- **Work task**: This task asks for the lines from the one with "You are a GUI" to the final line below, repeated exactly, with pictures omitted.

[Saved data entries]
################

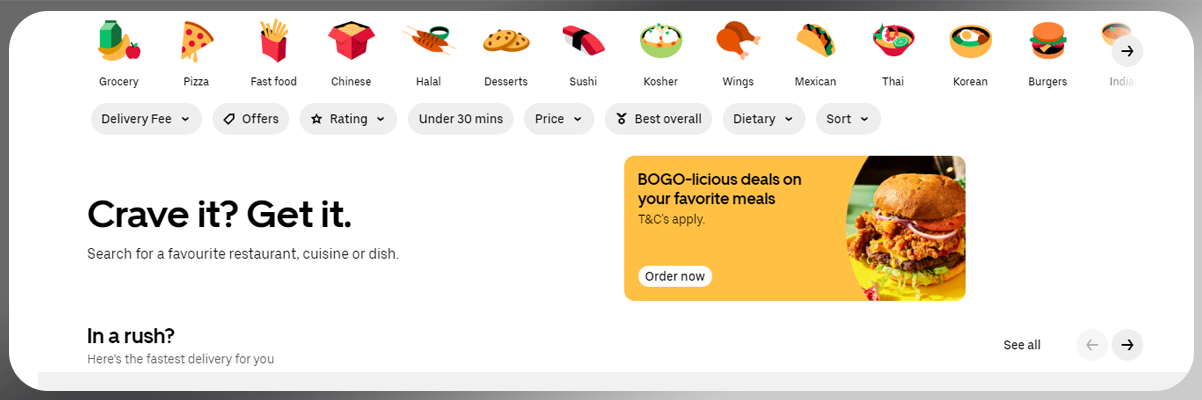The width and height of the screenshot is (1202, 400).
Task: Enable the Under 30 mins filter
Action: pyautogui.click(x=460, y=119)
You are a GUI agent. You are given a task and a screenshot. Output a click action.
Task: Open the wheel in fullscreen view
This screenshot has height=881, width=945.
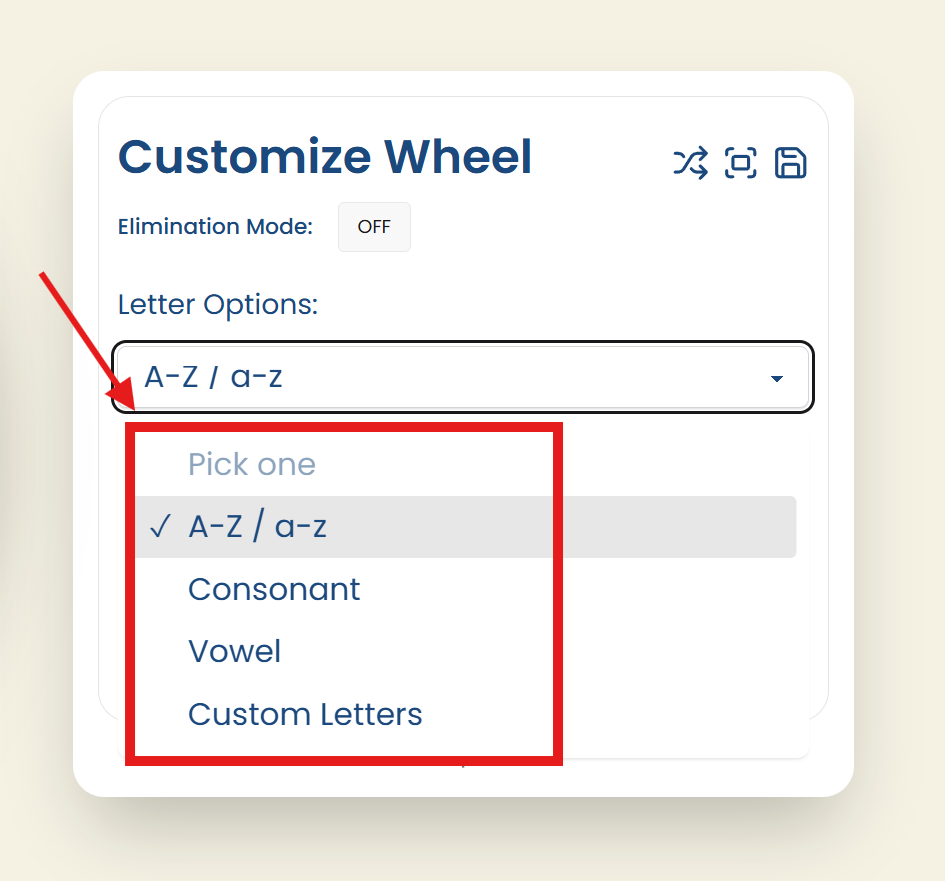(x=740, y=163)
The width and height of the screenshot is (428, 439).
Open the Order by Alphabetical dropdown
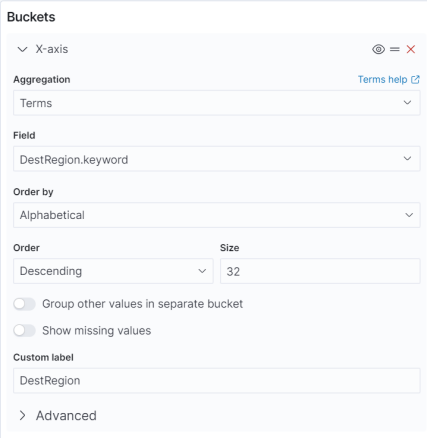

################

- **Worked solution**:
You are a GUI agent. You are given a task and a screenshot. Output a click action.
Task: Open the wheel in fullscreen view
This screenshot has height=881, width=945.
(x=740, y=163)
The width and height of the screenshot is (428, 439).
Open the Order by Alphabetical dropdown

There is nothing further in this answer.